Espagne : Sanchez, pacifiste pour la galerie

En refusant aux États-Unis l’usage de leurs bases militaires situées en Espagne pour faire la guerre à l’Iran, le Premier ministre espagnol, le socialiste Pedro Sanchez, a sauté sur l’occasion de se poser en résistant face à Trump.

Il est vrai qu’aucun autre dirigeant européen n’a osé dire « non » à la Maison-Blanche sur un ton aussi net. Mais, en politicien averti, Sanchez sait que le sentiment pacifiste est majoritaire dans la population, échaudée par la participation de l’Espagne à la guerre d’Irak en 2003. Cet engagement avait valu en retour au pays le pire attentat de son histoire, le 11 mars 2004 à Madrid. En utilisant la formule « Non à la guerre », Sanchez a repris le slogan, très populaire, des manifestations de cette époque, auxquelles participait le Parti socialiste alors dans l’opposition. Et ce slogan résonne au- delà de son électorat.

Pourtant, ce gouvernement, qui a décidé il y a peu une augmentation record du budget militaire, est un fidèle allié de l’impérialisme américain. La ministre de la Défense, Margarita Robles, l’a rappelé dans une interview : quelque 4 000 soldats espagnols participent à la défense des intérêts impérialistes au Liban, en Afrique ou dans l’océan Indien. L’Espagne est aussi un membre discipliné de l’OTAN, une intégration que le Parti socialiste a toujours défendue. Sanchez était d’ailleurs très fier d’accueillir un sommet allié en juin 2022 et assume complètement la politique impérialiste en Ukraine. Quant aux deux bases militaires dont les États-Unis disposent dans le pays en vertu d’un accord passé en 1953 avec le dictateur Franco, leur présence n’a jamais été remise en cause par aucun gouvernement.

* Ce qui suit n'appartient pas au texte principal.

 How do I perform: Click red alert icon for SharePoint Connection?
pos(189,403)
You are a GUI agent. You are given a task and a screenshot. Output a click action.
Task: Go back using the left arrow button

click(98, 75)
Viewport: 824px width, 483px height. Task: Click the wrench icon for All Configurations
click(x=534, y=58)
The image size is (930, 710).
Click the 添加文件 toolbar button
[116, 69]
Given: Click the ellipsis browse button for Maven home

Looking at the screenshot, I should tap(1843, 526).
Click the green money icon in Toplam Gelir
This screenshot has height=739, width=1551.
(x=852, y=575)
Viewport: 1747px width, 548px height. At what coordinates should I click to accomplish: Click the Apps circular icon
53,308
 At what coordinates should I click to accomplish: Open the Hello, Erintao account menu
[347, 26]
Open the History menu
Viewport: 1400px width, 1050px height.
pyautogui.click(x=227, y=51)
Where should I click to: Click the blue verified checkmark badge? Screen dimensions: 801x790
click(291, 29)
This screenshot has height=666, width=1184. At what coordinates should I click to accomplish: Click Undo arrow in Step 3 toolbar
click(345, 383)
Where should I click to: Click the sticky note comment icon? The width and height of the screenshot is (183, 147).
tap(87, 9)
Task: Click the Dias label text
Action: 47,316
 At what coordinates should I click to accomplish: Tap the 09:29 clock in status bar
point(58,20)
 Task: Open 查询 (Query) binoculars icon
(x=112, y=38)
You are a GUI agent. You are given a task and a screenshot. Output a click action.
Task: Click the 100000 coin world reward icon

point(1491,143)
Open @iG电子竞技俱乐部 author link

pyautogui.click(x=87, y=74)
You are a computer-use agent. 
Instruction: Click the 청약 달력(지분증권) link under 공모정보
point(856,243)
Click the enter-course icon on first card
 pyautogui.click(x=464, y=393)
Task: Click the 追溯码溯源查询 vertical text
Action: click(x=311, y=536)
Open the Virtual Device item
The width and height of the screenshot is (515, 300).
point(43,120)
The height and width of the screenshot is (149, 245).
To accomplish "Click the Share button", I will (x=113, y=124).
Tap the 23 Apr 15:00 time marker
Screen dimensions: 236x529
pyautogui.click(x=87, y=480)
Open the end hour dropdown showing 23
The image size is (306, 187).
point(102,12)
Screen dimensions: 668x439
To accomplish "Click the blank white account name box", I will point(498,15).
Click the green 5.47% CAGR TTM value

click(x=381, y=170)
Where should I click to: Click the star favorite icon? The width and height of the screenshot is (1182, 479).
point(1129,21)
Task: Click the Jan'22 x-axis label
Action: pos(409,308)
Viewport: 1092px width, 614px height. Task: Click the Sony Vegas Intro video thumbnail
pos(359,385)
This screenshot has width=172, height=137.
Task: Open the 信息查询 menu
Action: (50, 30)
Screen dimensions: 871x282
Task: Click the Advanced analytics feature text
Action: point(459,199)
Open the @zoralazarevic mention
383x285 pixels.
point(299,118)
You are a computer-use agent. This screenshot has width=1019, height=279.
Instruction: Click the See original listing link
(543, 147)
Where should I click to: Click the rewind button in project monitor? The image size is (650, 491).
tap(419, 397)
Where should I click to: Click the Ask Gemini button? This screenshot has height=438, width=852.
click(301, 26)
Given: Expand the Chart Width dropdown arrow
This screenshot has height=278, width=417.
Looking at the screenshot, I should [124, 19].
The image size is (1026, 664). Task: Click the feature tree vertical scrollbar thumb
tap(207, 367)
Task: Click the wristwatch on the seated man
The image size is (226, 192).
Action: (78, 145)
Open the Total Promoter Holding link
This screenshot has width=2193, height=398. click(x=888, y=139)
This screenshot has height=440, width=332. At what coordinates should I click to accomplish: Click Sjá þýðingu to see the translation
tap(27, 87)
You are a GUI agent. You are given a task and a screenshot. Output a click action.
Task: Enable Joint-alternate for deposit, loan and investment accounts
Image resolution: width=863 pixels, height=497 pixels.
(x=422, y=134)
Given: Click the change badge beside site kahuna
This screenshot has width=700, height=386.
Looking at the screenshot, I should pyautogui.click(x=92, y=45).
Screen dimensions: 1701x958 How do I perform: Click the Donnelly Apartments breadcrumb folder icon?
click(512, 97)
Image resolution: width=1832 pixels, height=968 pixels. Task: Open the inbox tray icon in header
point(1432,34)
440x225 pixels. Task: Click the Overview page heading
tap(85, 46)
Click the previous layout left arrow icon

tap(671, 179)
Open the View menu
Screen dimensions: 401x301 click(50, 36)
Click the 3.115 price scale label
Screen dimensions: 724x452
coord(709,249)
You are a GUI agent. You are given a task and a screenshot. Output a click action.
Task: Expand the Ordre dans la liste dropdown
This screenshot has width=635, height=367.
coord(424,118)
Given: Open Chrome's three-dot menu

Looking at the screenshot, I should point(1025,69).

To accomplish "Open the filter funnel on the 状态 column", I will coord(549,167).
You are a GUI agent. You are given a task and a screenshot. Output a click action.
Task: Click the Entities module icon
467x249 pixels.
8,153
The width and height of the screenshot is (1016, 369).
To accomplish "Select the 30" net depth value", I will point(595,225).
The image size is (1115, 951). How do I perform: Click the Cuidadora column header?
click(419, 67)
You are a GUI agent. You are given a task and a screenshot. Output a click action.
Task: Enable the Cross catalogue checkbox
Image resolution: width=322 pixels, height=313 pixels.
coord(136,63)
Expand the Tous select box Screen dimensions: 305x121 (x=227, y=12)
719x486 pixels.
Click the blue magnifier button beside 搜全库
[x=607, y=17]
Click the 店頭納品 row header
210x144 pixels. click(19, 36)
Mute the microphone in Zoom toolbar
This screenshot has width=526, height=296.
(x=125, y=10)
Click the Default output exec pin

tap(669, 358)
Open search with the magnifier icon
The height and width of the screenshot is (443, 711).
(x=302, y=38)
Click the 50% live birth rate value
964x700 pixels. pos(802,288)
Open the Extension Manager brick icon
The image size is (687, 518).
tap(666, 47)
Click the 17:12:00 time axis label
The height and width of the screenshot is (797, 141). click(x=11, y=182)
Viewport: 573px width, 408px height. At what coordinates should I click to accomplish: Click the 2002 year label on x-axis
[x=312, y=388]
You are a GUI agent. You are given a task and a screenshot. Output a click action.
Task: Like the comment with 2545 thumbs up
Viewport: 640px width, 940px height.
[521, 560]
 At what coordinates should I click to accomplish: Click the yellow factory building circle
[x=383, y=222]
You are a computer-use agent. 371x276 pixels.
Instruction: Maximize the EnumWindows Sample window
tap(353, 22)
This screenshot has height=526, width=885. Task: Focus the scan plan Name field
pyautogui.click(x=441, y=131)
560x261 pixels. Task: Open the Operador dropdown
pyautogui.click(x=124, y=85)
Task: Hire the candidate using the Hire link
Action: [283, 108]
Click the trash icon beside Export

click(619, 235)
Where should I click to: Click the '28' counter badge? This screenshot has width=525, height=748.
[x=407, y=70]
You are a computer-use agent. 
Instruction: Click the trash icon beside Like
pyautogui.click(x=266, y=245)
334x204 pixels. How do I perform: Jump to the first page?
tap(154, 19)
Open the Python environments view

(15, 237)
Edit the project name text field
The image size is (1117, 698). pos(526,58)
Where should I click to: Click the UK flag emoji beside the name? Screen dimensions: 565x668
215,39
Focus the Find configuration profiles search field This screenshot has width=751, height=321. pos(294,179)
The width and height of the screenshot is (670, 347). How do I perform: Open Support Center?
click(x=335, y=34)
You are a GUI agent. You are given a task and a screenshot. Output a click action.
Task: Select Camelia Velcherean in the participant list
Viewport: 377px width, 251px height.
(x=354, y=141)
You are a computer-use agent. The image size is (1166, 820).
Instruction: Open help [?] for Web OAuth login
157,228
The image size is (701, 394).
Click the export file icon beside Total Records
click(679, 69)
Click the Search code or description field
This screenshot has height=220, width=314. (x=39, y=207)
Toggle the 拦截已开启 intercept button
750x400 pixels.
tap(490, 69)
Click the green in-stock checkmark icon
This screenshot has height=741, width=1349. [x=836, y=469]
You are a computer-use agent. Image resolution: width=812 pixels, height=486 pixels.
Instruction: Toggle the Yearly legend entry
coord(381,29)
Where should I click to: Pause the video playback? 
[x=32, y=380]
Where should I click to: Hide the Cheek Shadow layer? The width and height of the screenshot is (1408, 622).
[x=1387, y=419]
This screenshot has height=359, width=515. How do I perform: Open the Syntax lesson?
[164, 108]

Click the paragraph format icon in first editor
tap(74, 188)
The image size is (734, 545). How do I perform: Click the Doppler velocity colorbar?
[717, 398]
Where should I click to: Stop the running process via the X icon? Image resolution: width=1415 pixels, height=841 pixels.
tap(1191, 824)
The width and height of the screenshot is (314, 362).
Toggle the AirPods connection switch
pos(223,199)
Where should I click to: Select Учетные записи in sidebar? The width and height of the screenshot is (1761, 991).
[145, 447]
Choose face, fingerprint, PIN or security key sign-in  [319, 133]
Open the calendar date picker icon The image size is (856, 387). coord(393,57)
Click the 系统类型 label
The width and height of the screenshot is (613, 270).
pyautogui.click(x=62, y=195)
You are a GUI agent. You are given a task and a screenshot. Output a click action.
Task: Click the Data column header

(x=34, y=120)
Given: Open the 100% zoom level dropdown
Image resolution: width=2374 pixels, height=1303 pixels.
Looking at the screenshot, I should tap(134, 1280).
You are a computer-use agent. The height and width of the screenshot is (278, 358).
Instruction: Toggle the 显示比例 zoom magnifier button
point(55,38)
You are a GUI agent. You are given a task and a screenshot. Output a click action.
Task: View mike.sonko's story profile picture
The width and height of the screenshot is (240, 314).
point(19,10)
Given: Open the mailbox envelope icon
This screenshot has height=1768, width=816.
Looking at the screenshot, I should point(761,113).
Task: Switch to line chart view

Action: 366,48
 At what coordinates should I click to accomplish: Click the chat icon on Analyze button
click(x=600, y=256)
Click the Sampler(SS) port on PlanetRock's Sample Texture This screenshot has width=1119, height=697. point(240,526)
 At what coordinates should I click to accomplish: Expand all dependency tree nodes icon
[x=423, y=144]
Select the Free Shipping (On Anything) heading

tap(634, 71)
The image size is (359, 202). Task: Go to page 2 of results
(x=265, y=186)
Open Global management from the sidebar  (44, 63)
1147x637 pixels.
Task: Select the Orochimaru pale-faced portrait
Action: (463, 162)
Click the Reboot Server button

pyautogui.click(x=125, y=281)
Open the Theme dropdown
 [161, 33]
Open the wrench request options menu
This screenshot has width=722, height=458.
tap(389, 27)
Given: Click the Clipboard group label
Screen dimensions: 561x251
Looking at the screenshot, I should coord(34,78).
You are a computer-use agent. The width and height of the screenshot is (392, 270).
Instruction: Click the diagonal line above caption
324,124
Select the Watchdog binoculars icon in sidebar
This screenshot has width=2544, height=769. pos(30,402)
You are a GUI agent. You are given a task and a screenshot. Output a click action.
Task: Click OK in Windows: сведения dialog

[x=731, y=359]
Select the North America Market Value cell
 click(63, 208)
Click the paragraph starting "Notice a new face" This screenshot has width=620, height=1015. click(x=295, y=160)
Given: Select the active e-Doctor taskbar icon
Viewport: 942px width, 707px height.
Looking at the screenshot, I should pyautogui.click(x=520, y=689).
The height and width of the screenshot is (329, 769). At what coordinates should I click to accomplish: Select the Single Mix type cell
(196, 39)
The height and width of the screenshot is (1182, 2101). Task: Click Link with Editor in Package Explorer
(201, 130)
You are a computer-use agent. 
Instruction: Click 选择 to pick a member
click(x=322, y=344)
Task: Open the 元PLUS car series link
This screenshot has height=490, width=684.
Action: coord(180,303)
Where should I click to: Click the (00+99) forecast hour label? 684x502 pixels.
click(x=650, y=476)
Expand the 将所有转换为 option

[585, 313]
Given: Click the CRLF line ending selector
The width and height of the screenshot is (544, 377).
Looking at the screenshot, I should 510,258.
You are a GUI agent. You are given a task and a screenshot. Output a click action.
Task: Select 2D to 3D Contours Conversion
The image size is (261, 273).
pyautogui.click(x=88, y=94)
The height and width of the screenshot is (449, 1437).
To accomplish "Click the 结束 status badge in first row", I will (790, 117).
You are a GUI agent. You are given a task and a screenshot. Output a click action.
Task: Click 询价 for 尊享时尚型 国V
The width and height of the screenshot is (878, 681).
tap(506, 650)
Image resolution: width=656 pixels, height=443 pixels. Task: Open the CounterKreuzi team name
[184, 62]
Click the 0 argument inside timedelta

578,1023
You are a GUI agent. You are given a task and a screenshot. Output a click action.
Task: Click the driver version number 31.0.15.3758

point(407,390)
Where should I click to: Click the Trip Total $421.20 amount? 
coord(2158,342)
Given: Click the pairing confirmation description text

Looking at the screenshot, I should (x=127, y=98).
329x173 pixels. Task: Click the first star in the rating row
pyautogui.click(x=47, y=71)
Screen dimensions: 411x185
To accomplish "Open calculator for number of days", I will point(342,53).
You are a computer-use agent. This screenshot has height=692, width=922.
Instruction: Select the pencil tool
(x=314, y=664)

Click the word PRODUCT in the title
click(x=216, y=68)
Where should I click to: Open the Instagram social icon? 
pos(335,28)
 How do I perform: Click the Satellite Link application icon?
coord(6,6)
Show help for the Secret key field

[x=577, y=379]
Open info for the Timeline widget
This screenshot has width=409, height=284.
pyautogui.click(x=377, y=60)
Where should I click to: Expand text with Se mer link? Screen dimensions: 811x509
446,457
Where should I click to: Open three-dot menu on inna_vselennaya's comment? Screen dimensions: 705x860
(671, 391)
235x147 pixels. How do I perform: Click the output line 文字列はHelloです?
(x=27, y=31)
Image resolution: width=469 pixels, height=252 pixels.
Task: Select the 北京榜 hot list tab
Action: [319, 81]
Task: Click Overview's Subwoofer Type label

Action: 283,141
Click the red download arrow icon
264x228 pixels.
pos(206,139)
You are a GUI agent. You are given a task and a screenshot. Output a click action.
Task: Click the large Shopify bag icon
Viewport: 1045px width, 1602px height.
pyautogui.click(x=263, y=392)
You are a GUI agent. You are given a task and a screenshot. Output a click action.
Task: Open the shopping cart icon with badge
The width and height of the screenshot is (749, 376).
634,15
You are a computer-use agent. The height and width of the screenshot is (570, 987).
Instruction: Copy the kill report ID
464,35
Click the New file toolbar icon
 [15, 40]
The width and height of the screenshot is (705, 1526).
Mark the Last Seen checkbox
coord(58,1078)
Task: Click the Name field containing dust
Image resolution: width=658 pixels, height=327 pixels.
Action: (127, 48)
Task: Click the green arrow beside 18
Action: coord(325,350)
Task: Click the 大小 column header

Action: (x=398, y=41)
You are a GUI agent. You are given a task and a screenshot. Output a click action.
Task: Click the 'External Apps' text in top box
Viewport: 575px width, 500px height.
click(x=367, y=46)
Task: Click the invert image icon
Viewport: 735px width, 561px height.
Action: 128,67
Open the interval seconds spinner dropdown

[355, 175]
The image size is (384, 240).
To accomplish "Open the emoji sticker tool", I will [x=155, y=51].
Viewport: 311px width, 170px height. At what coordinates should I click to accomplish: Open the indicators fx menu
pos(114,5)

En réalité, si les postures et les mots de Sanchez sont différents en fonction de ses calculs, sa politique est fondamentalement semblable à celle des autres dirigeants européens. Dans son discours, il a rejeté la responsabilité de la guerre sur l’Iran et ses paroles de solidarité sont allées aux pays du Golfe attaqués en représailles, et non au peuple iranien. Et bien que le petit impérialisme espagnol pèse peu dans la région, il n’en a pas moins envoyé une frégate vers Chypre pour une mission prétendument défensive – tout comme l’a fait Macron avec le porte-avions Charles-de-Gaulle.